* [Exercise directions] Once you reach the line containing "The width and", return it and every line after it exactly, through the end of the records below, with no pictures.

Stored data:
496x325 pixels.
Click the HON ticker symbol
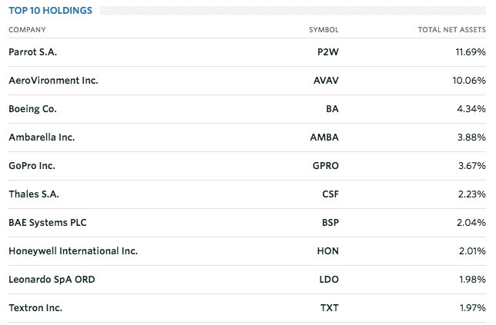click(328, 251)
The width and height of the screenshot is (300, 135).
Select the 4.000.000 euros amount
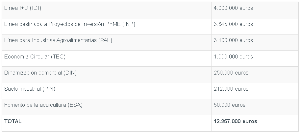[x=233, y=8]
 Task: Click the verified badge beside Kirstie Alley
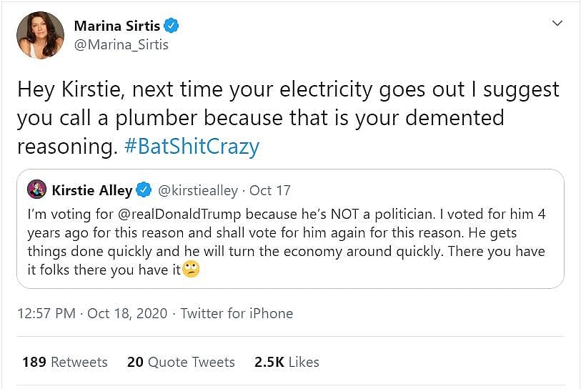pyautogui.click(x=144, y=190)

* [Finished task]
The width and height of the screenshot is (300, 135).
Select the 4.000.000 euros amount
[x=233, y=8]
 Task: Click the verified badge beside Kirstie Alley
pyautogui.click(x=144, y=190)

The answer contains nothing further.